# Given passage
No Impairment of the Security Interests
 
Neither the Company nor any of the Subsidiary Guarantors are permitted to take any action, or knowingly or negligently omit to take any action, which action or omission might or would have the result of materially impairing the security interest with respect to the Collateral for the benefit of the Trustee, the Collateral Agent and the Holders of the Notes.
 
Further Assurances
 
Subject to the limitations described above under “— Security — General,” the Security Documents and the Indenture provide that the Company and the Subsidiary Guarantors shall, at their expense, duly execute and deliver, or cause to be duly executed and delivered, such further agreements, documents and instruments, and do or cause to be done such farther acts as may be necessary or proper to evidence, perfect, maintain and enforce the Second Priority Lien in the Collateral granted to the Collateral Agent and the priority thereof, and to otherwise effectuate the provisions or purposes of the Indenture and the Security Documents.

# Exercise aim
Write out the passage on security interests and further assurances, everything from "Further Assurances" down to "the Security Documents.", word for word.

[Source records]
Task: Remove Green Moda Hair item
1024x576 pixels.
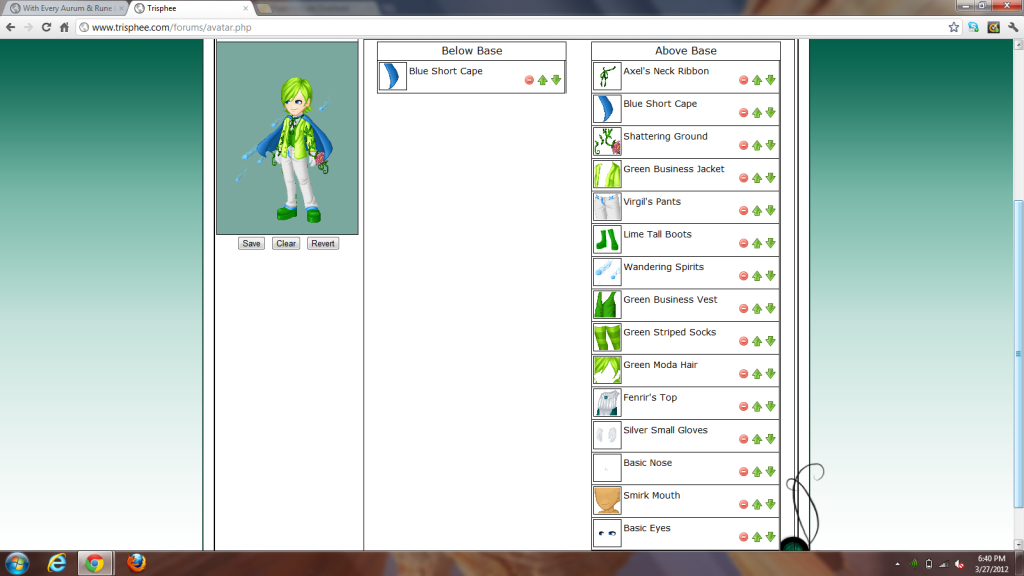Action: pos(743,374)
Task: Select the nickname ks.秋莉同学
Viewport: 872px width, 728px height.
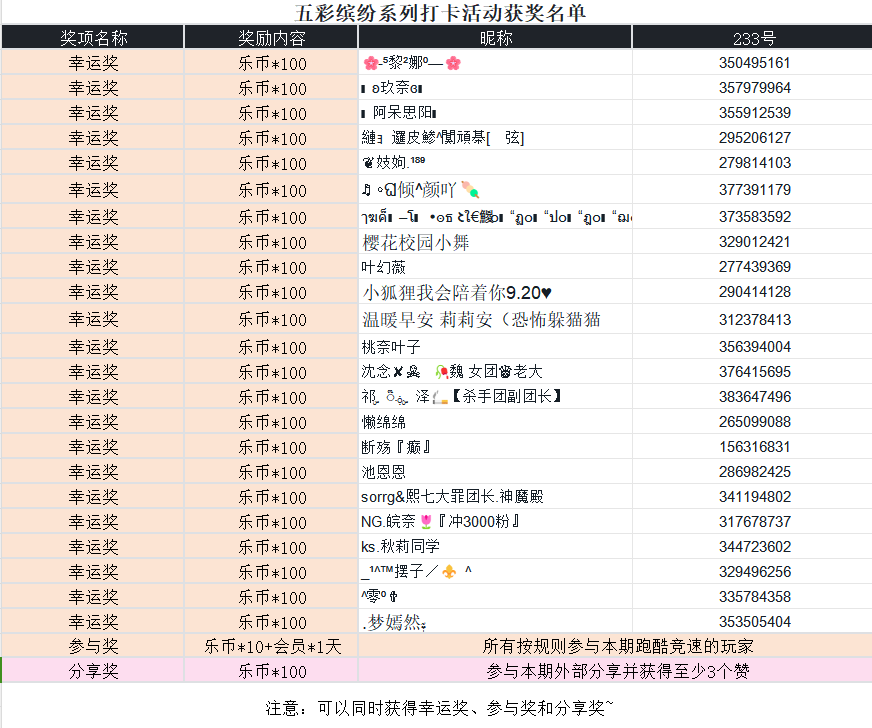Action: point(400,547)
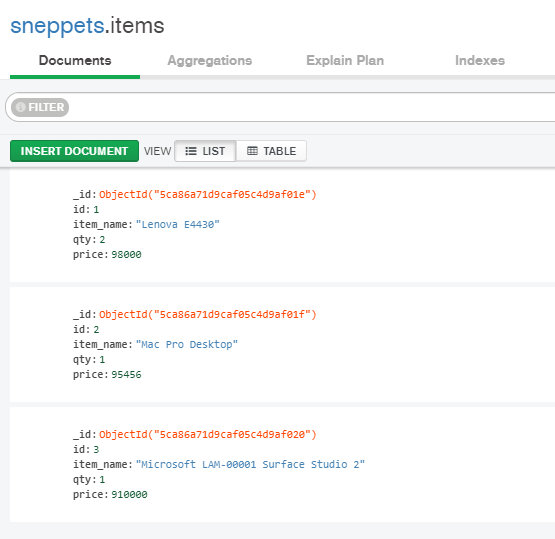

# Solution
Further Assurances
 
Subject to the limitations described above under “— Security — General,” the Security Documents and the Indenture provide that the Company and the Subsidiary Guarantors shall, at their expense, duly execute and deliver, or cause to be duly executed and delivered, such further agreements, documents and instruments, and do or cause to be done such farther acts as may be necessary or proper to evidence, perfect, maintain and enforce the Second Priority Lien in the Collateral granted to the Collateral Agent and the priority thereof, and to otherwise effectuate the provisions or purposes of the Indenture and the Security Documents.